**What the task asks**. What is needed is every line of the data that includes the word "Taxis". Please copy each one.

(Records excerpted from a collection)
______

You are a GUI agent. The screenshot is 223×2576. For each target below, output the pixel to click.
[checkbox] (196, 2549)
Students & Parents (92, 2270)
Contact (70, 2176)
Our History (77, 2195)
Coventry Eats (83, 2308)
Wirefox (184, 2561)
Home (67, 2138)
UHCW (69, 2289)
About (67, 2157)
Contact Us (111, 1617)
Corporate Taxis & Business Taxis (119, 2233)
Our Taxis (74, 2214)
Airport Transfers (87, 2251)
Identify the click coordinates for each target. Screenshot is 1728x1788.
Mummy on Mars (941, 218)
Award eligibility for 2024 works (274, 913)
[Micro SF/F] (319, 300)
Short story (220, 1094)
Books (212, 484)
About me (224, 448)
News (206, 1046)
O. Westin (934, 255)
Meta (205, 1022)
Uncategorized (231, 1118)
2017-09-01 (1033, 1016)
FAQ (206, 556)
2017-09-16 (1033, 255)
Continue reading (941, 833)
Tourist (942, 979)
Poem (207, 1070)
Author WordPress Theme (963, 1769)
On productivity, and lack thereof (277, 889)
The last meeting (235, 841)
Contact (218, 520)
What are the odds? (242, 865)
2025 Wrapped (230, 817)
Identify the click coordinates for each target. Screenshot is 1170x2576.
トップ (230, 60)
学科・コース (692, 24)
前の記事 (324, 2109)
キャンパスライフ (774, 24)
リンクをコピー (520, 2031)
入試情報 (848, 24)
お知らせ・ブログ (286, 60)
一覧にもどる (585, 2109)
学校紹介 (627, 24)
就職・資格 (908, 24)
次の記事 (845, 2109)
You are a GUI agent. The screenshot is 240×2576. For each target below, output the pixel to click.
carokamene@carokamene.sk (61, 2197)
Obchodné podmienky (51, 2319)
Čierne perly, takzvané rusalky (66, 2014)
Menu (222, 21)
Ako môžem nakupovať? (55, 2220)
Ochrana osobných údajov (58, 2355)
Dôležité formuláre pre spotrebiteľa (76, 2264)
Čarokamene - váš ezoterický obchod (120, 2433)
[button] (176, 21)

______

**Exercise result**.
Corporate Taxis & Business Taxis (119, 2233)
Our Taxis (74, 2214)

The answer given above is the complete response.